Don’t get me wrong, sometimes they are genuine issues, but sometimes the employee is simply bored shitless with a job that doesn’t seem to be going anywhere or achieving anything. That doesn’t mean they need a corporate ladder to climb. They often just need something to aim for and strive for. Results, responsibility, the chance to work without you looking over their shoulder. Are you doing everything you can to make sure that your staff and family see and hear your passion for making improvements in the business.
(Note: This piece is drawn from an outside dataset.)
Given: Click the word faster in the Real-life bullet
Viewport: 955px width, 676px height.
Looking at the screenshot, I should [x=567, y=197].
Show them where the business is heading, and lead them!
 
Are you planning?  One of the single biggest shocks to my system when I started consulting was the lack of planning and cashflow budgeting that I saw in farm businesses.  The most common answer from people was “there is no point budgeting, its always wrong anyway”.  That is EXACTLY the point!  It tells you when things aren’t going as planned.  If you aren’t budgeting, you aren’t running a business, you are playing with a hobby.
 
Planning goes further than that though.  If you sat down and wrote yourself a wish list of all of the changes you would love to make to your property, if only you had the money, how long would it be?  Don’t be ridiculous, but thinking responsible investment, based on all of the knowledge you already have stored away, what would you want to do to the place? With your wish list now in hand, are there things you can put in place to help you get there.  Just wishing and hoping gets us nowhere.  Planning and budgeting does.  
 
A group I was running recently really opened my eyes to this point. Many of them need more pasture improvement, and more fencing to get to where they want to go. So, going around the room, we asked how they planned to do it. It is easy to come up with vague answers around how much is required, but actually stop, think, and plan for it. If your average pasture lifespan is 10 years, then you HAVE to have a minimum of 10% turned over each year on average.  If it is 20 years, then it is 5% that must be turned over (good advertisement for Phalaris there!). If you have 30% of pastures that already need serious work, and you know that 10% will need to be re-sown each year anyway, it starts to add up.If you don’t plan for that sort of investment, it won’t happen.
 
The same goes for fencing. If you need more subdivision, then you need to be doing more than just keeping up with replacing existing fences. Sounds obvious, but actually getting posts in the ground is what you want to achieve.You need a fencing plan!
 
We often talk about the law of the limiting factor, and in sheep and cattle those limiting factors are often energy, or genetics, or protein, or sometimes a trace element.  They are the easy fixes.  Most often though, the limiting factor is…. You!  Hard to take… but true.

This is as true for me, as it is any of you, so I am not sitting here simply pointing the finger at everyone else, it is an unfortunate part of human nature.  And one we ALL need to continually work on.
 
So next time you are looking for ways to improve your business, don’t limit it to technical information.  Chances are you already have truckloads of that, but it never makes it into the paddock because people are the real problem.
Do you want to be better?  I sure as hell do!
 
Whatever you do well today, you can do better tomorrow.